Nobody in a position of power wants those cuts, including the President.
His proposed Fiscal Year 2013 budget would hit the total deficit reduction targets in the BCA by a mix of spending cuts and revenue increases. It would also, as the BCA does, protect certain key programs for low-income people, including food stamps.
House Republicans will have none of this. Their budget plan, among other things, charged six committees to come up with more non-defense savings — enough to hit the deficit reduction targets, but without touching defense.
The House Agriculture Committee had to save $33.2 billion over the next 10 years, beginning with $8.2 billion in the upcoming fiscal year.
It could have gone after the costly subsidies our government pays to farmers — actually, for the most part, large farming operations.
Some of these provide special benefits for producing certain crops, e.g., yearly payments (even if the farmer grows nothing), compensation to make up for lower market prices. Another subsidizes insurance against crop losses. Yet farmers also get compensated when droughts, frosts, etc. ruin their crops.

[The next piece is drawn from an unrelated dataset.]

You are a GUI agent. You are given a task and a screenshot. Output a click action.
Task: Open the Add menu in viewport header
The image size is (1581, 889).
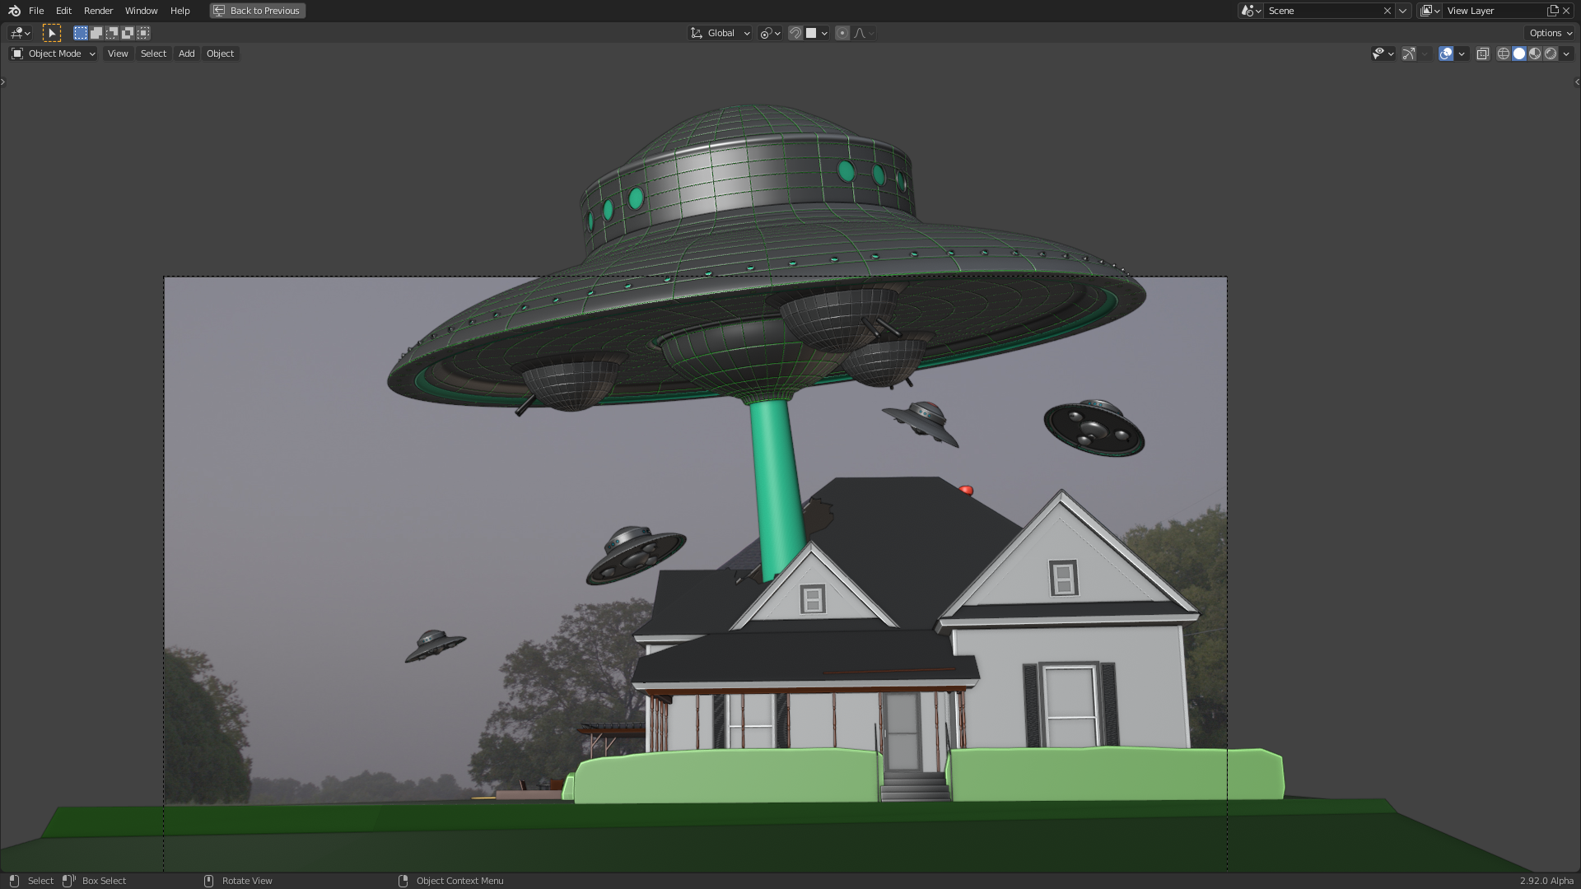187,54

All told, these subsidies cost some $25 billion a year. Nice safety net, huh?
The House budget plan itself identifies some of these subsidies for “reforms.” But they’re for another day.
First, it would shave months off the expiring boost in benefits that was part of the Recovery Act. They’re now scheduled to end in November 2013 — thanks to earlier cutbacks Congress made to offset the costs of other measures.

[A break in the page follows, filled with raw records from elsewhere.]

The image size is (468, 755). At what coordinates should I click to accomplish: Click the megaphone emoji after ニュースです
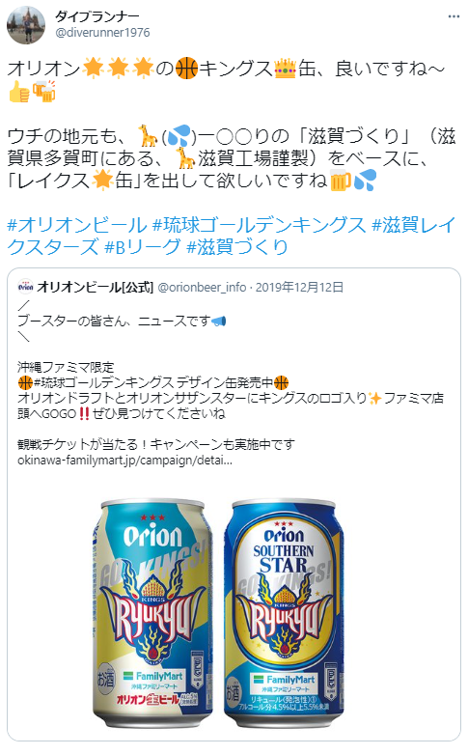(219, 321)
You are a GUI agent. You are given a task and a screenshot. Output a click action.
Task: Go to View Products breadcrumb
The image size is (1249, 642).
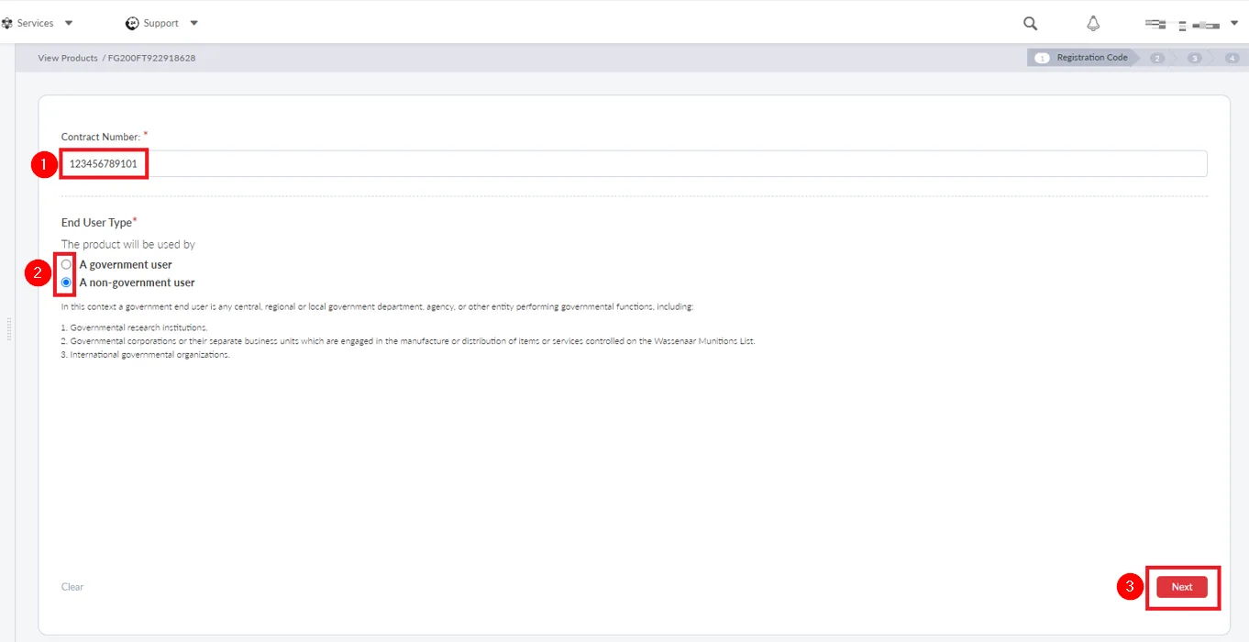point(68,58)
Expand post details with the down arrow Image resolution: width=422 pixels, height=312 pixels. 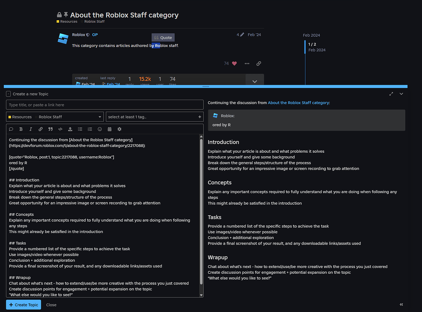(x=254, y=81)
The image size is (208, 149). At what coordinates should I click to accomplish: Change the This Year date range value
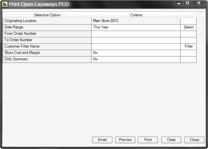click(x=136, y=27)
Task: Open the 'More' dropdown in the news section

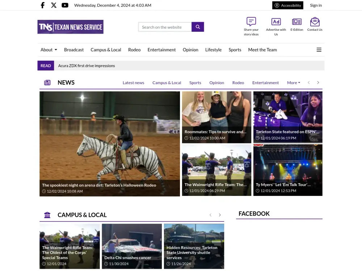Action: pos(293,83)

Under the House Agriculture plan, the boost would end two months from now. For a family of four, this would mean $57 less per month, according to a new brief from the Center on Budget and Policy Priorities.
The bulk of the savings, however, would come from two changes in the food stamp law itself.

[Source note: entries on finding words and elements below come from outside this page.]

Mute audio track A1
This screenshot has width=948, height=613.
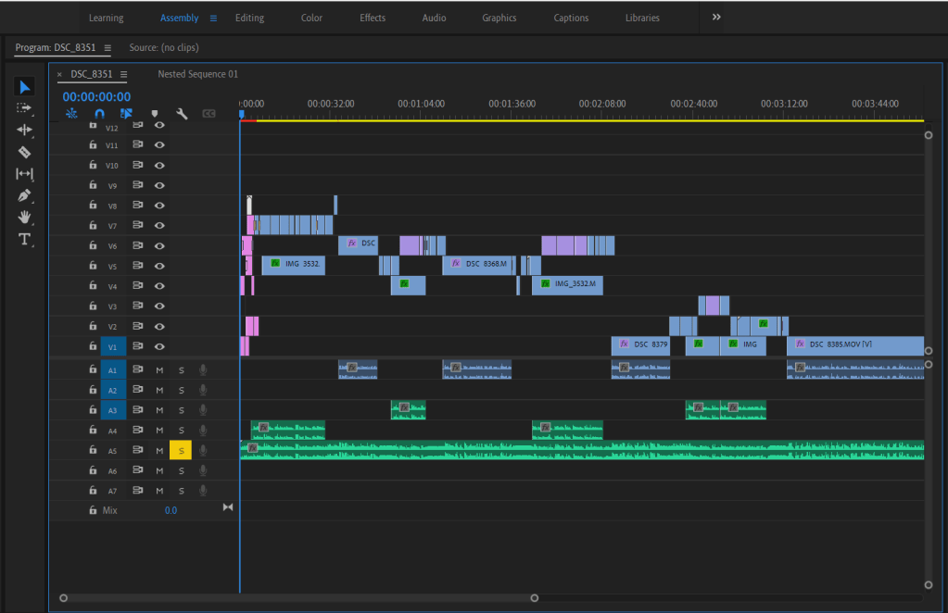pos(159,370)
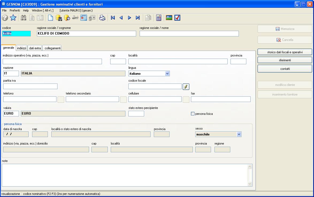Go to the first record arrow

[x=113, y=18]
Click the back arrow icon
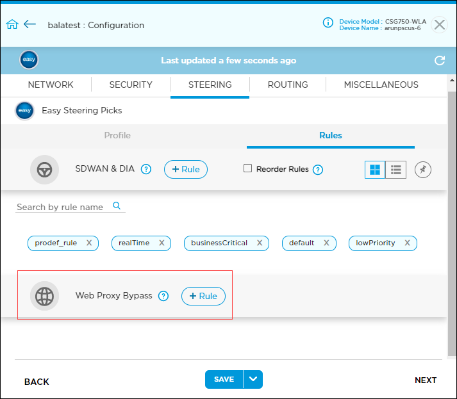This screenshot has height=399, width=457. pos(29,24)
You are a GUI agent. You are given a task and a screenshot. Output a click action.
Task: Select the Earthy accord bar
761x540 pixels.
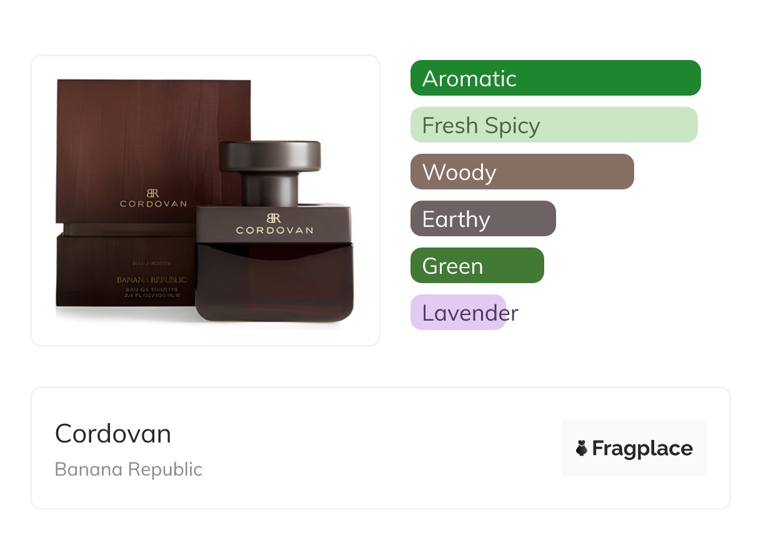point(483,219)
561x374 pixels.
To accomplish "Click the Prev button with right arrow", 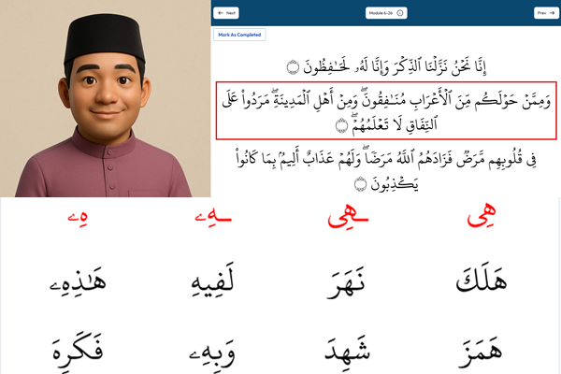I will tap(546, 13).
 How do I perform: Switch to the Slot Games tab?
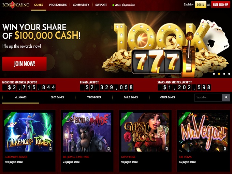(x=57, y=97)
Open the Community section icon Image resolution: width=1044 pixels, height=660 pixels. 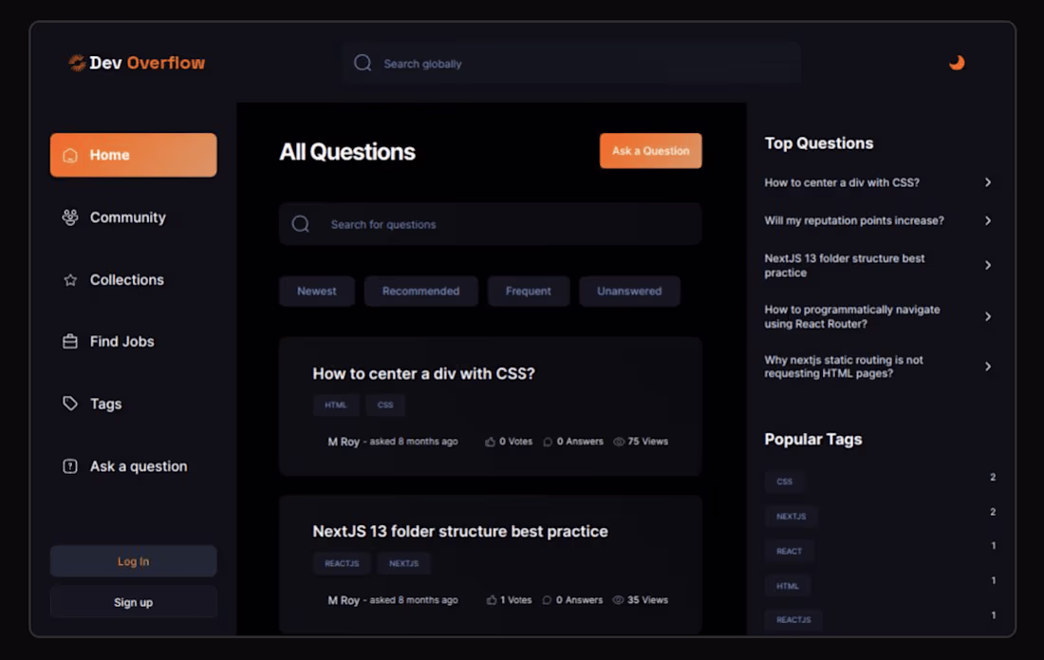(x=68, y=217)
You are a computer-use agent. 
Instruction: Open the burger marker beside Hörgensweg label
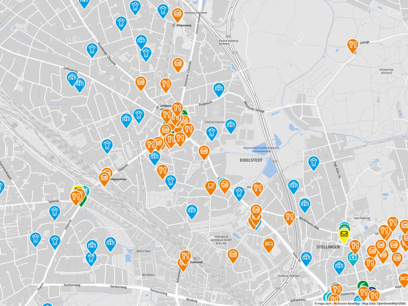[x=177, y=14]
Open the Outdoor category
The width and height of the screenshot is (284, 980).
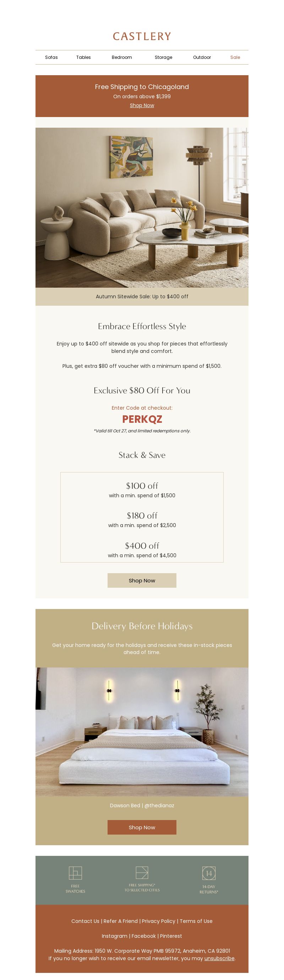pos(202,57)
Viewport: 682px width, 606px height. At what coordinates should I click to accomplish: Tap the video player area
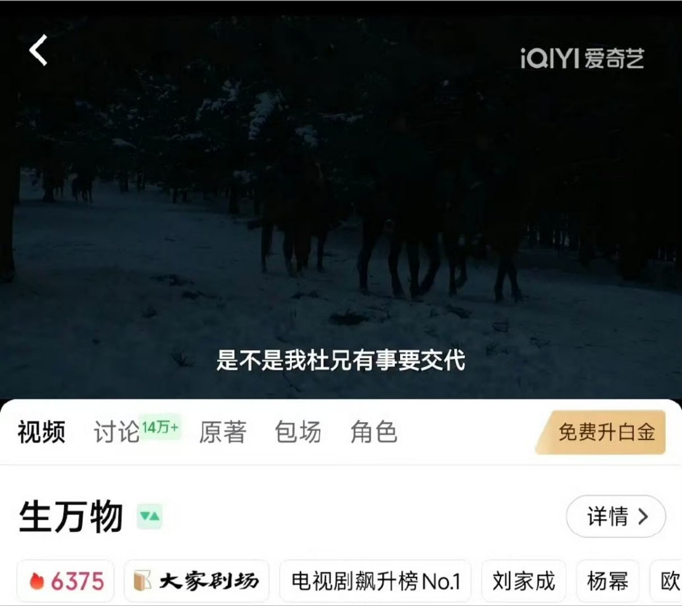(x=341, y=202)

One of them would, in effect, require households to be poorer to qualify for food stamps.
Under current law, a household can generally have no more than $2,000 in assets — or $3,250 if any of its members is a senior or a person with a disability. Total household income must be no greater than 130% of the applicable federal poverty line.
But most states — and the District of Columbia — have used an option in the law to eliminate the asset test. They’ve expanded their definition of “categorical eligibility,” i.e., types of low-income households that automatically qualify for food stamps.
This not only allows low-income families to conserve what they can for unexpected expenses. It also lets states raise the income eligiibilty threshold up to 200% of the federal poverty line — the level that many analysts use for classifying the low-income population.
The House Agriculture Committee would put a stop to this. Only households in which all members receive cash assistance could be deemed categorically eligible.
No more categorical eligibility for those that receive other types of publicly-funded support for low-income people, e.g., child care subsidies, job training.
Nor for households where only the children receive cash benefits through the Temporary Assistance for Needy Families program or as Supplemental Security Income.
The other change in existing law would permanently reduce the benefits some households receive — again by severely limiting an option a growing number of states now use.
Briefly, the complicated formula states must ordinarily use to calculate food stamp eligibility and benefits levels includes an income allowance for utility costs, based on those applicants actually have to pay for.
But if the family receives benefits from the Low Income Energy Assistance Program, it automatically qualifies for the maximum allowance.
Fourteen states — and the District — have given families in the food stamp program a small LIHEAP benefit. Some of the families get higher food stamp benefits as a result. No big windfall here, however.
The House Agriculture Committee would virtually eliminate the so-called “heat and eat” option — or so I infer, since it expects to save $14 billion.
All this would be in addition to, not instead of the $133.5 billion House Republicans intend to save by converting the food stamp program to a block grant.
Moral of this story: Some people’s safety nets are worthier than others.